A Geometric Lens on Physics-Aligned Data Compression
For researchers in AI for Science, this provides a theoretical framework and diagnostic tool to understand and predict tradeoffs in physics-aligned compression, though the theory is domain-specific and incremental.
The paper develops a geometric theory explaining the tradeoff between preserving a target physical observable and standard reconstruction fidelity in physics-informed learned compression, showing that misaligned latent-space directions impose a fundamental limit on simultaneous preservation. Experiments across scientific domains validate the theory and a proposed alignment diagnostic.
In AI for Science, physics-informed losses are increasingly used to train learned compressors for scientific data, but their rate-distortion implications remain poorly understood. At fixed bitrate, these objectives often improve preservation of a target physical observable while degrading standard reconstruction fidelity. We develop a local geometric theory showing that this tradeoff is governed by the interaction of latent-space sensitivities induced by the entropy model, the physical observable, and the distortion metric. At each operating point, these induce preferred directions along which compression noise should be suppressed, yielding an anisotropic error-allocation mechanism.
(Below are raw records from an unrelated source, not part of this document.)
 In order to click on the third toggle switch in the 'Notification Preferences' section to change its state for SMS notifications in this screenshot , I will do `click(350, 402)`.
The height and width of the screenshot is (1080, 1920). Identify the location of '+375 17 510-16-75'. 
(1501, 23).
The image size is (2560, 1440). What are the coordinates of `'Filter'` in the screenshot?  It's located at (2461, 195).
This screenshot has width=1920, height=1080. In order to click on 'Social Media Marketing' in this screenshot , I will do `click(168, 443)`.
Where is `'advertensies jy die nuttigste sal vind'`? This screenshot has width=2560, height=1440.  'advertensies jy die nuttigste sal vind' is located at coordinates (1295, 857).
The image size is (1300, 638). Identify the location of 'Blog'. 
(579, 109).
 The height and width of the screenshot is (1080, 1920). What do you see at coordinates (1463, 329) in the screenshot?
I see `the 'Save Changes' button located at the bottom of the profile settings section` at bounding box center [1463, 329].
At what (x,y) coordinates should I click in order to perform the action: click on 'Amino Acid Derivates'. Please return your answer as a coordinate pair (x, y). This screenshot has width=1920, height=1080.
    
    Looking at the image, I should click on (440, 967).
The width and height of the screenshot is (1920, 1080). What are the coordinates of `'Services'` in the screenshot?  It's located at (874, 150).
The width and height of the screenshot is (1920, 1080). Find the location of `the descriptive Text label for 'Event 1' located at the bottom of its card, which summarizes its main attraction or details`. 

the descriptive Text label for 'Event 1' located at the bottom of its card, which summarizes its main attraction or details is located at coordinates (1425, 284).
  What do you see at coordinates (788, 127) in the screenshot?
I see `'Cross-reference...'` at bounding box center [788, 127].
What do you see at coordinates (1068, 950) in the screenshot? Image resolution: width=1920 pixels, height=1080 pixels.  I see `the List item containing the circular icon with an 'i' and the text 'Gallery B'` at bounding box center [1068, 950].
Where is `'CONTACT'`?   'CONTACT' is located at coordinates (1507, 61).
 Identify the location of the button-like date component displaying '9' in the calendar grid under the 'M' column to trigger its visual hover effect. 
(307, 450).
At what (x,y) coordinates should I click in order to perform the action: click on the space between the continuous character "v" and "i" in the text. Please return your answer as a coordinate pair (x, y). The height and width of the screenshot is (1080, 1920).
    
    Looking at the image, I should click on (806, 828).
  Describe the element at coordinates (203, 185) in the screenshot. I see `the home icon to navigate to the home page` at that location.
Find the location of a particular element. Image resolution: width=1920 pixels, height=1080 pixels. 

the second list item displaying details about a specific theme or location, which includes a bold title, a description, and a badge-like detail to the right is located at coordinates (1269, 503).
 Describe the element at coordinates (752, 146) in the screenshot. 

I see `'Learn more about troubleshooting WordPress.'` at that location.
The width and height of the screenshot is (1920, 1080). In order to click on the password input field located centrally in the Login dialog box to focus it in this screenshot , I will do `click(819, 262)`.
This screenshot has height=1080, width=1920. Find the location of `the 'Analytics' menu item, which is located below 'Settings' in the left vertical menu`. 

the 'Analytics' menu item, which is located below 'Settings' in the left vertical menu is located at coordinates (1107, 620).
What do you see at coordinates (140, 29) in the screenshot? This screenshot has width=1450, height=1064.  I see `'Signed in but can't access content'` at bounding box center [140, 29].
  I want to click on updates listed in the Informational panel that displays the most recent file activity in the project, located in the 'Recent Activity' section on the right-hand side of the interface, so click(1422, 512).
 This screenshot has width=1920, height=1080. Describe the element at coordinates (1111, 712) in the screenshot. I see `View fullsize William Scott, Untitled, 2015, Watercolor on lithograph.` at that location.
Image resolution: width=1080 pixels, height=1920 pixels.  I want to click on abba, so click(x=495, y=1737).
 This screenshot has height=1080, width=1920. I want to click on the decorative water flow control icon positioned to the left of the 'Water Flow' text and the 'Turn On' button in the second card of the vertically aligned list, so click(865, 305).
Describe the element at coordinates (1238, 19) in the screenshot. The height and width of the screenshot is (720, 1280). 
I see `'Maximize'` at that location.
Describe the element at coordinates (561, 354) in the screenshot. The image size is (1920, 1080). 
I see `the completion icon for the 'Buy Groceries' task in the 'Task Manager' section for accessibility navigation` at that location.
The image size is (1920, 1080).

When these directions are misaligned, improving the observable at fixed rate necessarily worsens standard distortion, establishing a fundamental limit on simultaneous preservation. We formalise this through a local tangent-space rate-distortion law and introduce a practical alignment diagnostic based on dominant eigenspace overlap. Experiments across scientific domains test the theory and validate that the alignment diagnostic correlates with observed data- and physics-space trade-offs.